Transcribe all of the records precisely as they are presented.

BEGIN RECORDS PROVIDED

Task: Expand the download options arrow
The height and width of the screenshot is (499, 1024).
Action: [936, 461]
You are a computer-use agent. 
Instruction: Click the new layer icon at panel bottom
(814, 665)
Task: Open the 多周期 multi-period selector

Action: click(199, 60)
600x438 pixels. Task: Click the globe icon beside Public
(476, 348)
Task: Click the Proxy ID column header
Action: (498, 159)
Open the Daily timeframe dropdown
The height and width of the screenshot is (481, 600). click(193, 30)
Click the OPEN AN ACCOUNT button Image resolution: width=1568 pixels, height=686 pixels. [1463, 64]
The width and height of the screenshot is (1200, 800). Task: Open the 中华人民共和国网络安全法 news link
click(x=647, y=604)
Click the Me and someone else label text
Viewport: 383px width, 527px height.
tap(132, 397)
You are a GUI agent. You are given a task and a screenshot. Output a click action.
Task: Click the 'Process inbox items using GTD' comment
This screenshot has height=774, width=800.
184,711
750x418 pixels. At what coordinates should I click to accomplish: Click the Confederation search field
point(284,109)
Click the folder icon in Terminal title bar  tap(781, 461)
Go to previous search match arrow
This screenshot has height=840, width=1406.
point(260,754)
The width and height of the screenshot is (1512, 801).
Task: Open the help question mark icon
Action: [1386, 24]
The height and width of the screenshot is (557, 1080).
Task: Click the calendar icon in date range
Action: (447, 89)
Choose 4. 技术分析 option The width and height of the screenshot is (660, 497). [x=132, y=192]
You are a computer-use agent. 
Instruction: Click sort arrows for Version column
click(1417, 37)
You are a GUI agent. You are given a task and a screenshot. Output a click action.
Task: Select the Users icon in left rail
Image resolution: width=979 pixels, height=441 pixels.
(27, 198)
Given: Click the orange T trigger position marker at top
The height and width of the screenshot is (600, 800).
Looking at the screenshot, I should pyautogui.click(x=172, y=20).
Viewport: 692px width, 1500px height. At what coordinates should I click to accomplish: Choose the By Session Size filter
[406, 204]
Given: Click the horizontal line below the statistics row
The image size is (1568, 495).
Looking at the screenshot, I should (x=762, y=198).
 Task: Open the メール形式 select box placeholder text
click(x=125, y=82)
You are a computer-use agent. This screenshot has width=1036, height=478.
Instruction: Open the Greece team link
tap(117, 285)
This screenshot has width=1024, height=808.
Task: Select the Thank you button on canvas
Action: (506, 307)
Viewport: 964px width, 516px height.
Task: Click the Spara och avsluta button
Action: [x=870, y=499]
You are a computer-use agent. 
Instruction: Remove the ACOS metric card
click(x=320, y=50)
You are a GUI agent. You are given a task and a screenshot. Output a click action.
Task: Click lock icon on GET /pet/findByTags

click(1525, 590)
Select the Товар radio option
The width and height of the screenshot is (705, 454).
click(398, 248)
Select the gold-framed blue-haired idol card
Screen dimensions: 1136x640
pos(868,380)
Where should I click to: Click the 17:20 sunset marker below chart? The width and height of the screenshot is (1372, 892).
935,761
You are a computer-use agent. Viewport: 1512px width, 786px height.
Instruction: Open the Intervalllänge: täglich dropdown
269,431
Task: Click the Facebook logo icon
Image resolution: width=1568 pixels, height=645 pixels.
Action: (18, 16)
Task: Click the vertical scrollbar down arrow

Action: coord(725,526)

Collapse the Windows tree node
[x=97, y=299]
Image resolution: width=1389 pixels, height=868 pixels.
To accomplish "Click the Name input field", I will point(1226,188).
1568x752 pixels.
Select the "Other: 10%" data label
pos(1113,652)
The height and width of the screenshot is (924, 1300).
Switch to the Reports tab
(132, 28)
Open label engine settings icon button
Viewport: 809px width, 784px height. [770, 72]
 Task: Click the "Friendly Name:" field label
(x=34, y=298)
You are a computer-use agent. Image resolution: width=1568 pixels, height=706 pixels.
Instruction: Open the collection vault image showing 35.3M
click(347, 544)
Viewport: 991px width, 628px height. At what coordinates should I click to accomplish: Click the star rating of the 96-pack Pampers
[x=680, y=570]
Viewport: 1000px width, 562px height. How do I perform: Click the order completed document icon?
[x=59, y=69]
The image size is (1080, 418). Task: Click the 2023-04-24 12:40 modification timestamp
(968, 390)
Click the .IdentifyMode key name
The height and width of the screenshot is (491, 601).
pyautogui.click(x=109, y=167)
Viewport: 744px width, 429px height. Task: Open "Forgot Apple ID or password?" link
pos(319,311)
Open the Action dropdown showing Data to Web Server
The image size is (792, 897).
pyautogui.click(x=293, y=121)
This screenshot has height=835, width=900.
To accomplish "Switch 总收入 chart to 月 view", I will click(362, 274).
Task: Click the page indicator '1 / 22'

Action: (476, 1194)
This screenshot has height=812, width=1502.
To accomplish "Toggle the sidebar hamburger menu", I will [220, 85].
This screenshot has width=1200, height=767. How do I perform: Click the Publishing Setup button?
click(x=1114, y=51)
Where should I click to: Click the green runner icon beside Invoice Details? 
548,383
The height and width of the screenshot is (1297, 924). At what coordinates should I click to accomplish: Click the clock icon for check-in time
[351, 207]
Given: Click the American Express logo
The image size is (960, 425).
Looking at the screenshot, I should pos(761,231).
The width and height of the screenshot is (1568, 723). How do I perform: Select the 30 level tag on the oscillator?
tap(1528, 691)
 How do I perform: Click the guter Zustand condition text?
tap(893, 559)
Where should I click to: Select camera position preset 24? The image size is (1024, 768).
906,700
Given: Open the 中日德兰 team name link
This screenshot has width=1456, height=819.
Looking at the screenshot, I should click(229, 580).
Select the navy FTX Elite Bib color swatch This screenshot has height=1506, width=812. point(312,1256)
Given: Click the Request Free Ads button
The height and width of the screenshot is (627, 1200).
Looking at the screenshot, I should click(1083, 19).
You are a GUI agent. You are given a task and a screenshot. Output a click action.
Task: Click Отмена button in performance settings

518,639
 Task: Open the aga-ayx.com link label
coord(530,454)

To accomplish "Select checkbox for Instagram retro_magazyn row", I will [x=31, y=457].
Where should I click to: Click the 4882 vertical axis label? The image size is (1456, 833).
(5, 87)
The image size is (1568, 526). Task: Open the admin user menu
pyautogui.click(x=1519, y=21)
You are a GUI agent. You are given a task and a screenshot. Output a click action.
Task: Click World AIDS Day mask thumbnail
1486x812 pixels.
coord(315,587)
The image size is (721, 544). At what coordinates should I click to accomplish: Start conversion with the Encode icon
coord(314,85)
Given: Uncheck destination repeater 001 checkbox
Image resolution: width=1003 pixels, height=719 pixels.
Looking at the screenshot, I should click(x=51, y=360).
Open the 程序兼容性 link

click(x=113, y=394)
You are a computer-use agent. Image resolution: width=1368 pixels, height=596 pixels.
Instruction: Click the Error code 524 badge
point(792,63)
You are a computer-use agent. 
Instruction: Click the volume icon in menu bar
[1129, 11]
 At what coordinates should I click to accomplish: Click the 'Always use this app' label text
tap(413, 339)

END RECORDS PROVIDED

• [ANSWER FOR THIS EXERCISE]:
Task: Expand the download options arrow
The height and width of the screenshot is (499, 1024).
Action: [936, 461]
You are a computer-use agent. 
Instruction: Click the new layer icon at panel bottom
(814, 665)
Task: Open the 多周期 multi-period selector

Action: click(199, 60)
600x438 pixels. Task: Click the globe icon beside Public
(476, 348)
Task: Click the Proxy ID column header
Action: (498, 159)
Open the Daily timeframe dropdown
The height and width of the screenshot is (481, 600). click(193, 30)
Click the OPEN AN ACCOUNT button Image resolution: width=1568 pixels, height=686 pixels. [1463, 64]
The width and height of the screenshot is (1200, 800). Task: Open the 中华人民共和国网络安全法 news link
click(x=647, y=604)
Click the Me and someone else label text
Viewport: 383px width, 527px height.
tap(132, 397)
You are a GUI agent. You are given a task and a screenshot. Output a click action.
Task: Click the 'Process inbox items using GTD' comment
This screenshot has height=774, width=800.
184,711
750x418 pixels. At what coordinates should I click to accomplish: Click the Confederation search field
point(284,109)
Click the folder icon in Terminal title bar  tap(781, 461)
Go to previous search match arrow
This screenshot has height=840, width=1406.
point(260,754)
The width and height of the screenshot is (1512, 801).
Task: Open the help question mark icon
Action: [1386, 24]
The height and width of the screenshot is (557, 1080).
Task: Click the calendar icon in date range
Action: (447, 89)
Choose 4. 技术分析 option The width and height of the screenshot is (660, 497). [x=132, y=192]
You are a computer-use agent. 
Instruction: Click sort arrows for Version column
click(1417, 37)
You are a GUI agent. You are given a task and a screenshot. Output a click action.
Task: Select the Users icon in left rail
Image resolution: width=979 pixels, height=441 pixels.
(27, 198)
Given: Click the orange T trigger position marker at top
The height and width of the screenshot is (600, 800).
Looking at the screenshot, I should pyautogui.click(x=172, y=20).
Viewport: 692px width, 1500px height. At what coordinates should I click to accomplish: Choose the By Session Size filter
[406, 204]
Given: Click the horizontal line below the statistics row
The image size is (1568, 495).
Looking at the screenshot, I should (x=762, y=198).
 Task: Open the メール形式 select box placeholder text
click(x=125, y=82)
You are a computer-use agent. This screenshot has width=1036, height=478.
Instruction: Open the Greece team link
tap(117, 285)
This screenshot has width=1024, height=808.
Task: Select the Thank you button on canvas
Action: (506, 307)
Viewport: 964px width, 516px height.
Task: Click the Spara och avsluta button
Action: [x=870, y=499]
You are a computer-use agent. 
Instruction: Remove the ACOS metric card
click(x=320, y=50)
You are a GUI agent. You are given a task and a screenshot. Output a click action.
Task: Click lock icon on GET /pet/findByTags

click(1525, 590)
Select the Товар radio option
The width and height of the screenshot is (705, 454).
click(398, 248)
Select the gold-framed blue-haired idol card
Screen dimensions: 1136x640
pos(868,380)
Where should I click to: Click the 17:20 sunset marker below chart? The width and height of the screenshot is (1372, 892).
935,761
You are a computer-use agent. Viewport: 1512px width, 786px height.
Instruction: Open the Intervalllänge: täglich dropdown
269,431
Task: Click the Facebook logo icon
Image resolution: width=1568 pixels, height=645 pixels.
Action: (18, 16)
Task: Click the vertical scrollbar down arrow

Action: coord(725,526)

Collapse the Windows tree node
[x=97, y=299]
Image resolution: width=1389 pixels, height=868 pixels.
To accomplish "Click the Name input field", I will point(1226,188).
1568x752 pixels.
Select the "Other: 10%" data label
pos(1113,652)
The height and width of the screenshot is (924, 1300).
Switch to the Reports tab
(132, 28)
Open label engine settings icon button
Viewport: 809px width, 784px height. [770, 72]
 Task: Click the "Friendly Name:" field label
(x=34, y=298)
You are a computer-use agent. Image resolution: width=1568 pixels, height=706 pixels.
Instruction: Open the collection vault image showing 35.3M
click(347, 544)
Viewport: 991px width, 628px height. At what coordinates should I click to accomplish: Click the star rating of the 96-pack Pampers
[x=680, y=570]
Viewport: 1000px width, 562px height. How do I perform: Click the order completed document icon?
[x=59, y=69]
The image size is (1080, 418). Task: Click the 2023-04-24 12:40 modification timestamp
(968, 390)
Click the .IdentifyMode key name
The height and width of the screenshot is (491, 601).
pyautogui.click(x=109, y=167)
Viewport: 744px width, 429px height. Task: Open "Forgot Apple ID or password?" link
pos(319,311)
Open the Action dropdown showing Data to Web Server
The image size is (792, 897).
pyautogui.click(x=293, y=121)
This screenshot has height=835, width=900.
To accomplish "Switch 总收入 chart to 月 view", I will click(362, 274).
Task: Click the page indicator '1 / 22'

Action: (476, 1194)
This screenshot has height=812, width=1502.
To accomplish "Toggle the sidebar hamburger menu", I will [220, 85].
This screenshot has width=1200, height=767. How do I perform: Click the Publishing Setup button?
click(x=1114, y=51)
Where should I click to: Click the green runner icon beside Invoice Details? 
548,383
The height and width of the screenshot is (1297, 924). At what coordinates should I click to accomplish: Click the clock icon for check-in time
[351, 207]
Given: Click the American Express logo
The image size is (960, 425).
Looking at the screenshot, I should pos(761,231).
The width and height of the screenshot is (1568, 723). How do I perform: Select the 30 level tag on the oscillator?
tap(1528, 691)
 How do I perform: Click the guter Zustand condition text?
tap(893, 559)
Where should I click to: Select camera position preset 24? The image size is (1024, 768).
906,700
Given: Open the 中日德兰 team name link
This screenshot has width=1456, height=819.
Looking at the screenshot, I should click(229, 580).
Select the navy FTX Elite Bib color swatch This screenshot has height=1506, width=812. point(312,1256)
Given: Click the Request Free Ads button
The height and width of the screenshot is (627, 1200).
Looking at the screenshot, I should click(1083, 19).
You are a GUI agent. You are given a task and a screenshot. Output a click action.
Task: Click Отмена button in performance settings

518,639
 Task: Open the aga-ayx.com link label
coord(530,454)

To accomplish "Select checkbox for Instagram retro_magazyn row", I will [x=31, y=457].
Where should I click to: Click the 4882 vertical axis label? The image size is (1456, 833).
(5, 87)
The image size is (1568, 526). Task: Open the admin user menu
pyautogui.click(x=1519, y=21)
You are a GUI agent. You are given a task and a screenshot. Output a click action.
Task: Click World AIDS Day mask thumbnail
1486x812 pixels.
coord(315,587)
The image size is (721, 544). At what coordinates should I click to accomplish: Start conversion with the Encode icon
coord(314,85)
Given: Uncheck destination repeater 001 checkbox
Image resolution: width=1003 pixels, height=719 pixels.
Looking at the screenshot, I should click(x=51, y=360).
Open the 程序兼容性 link

click(x=113, y=394)
You are a computer-use agent. Image resolution: width=1368 pixels, height=596 pixels.
Instruction: Click the Error code 524 badge
point(792,63)
You are a computer-use agent. 
Instruction: Click the volume icon in menu bar
[1129, 11]
 At what coordinates should I click to accomplish: Click the 'Always use this app' label text
tap(413, 339)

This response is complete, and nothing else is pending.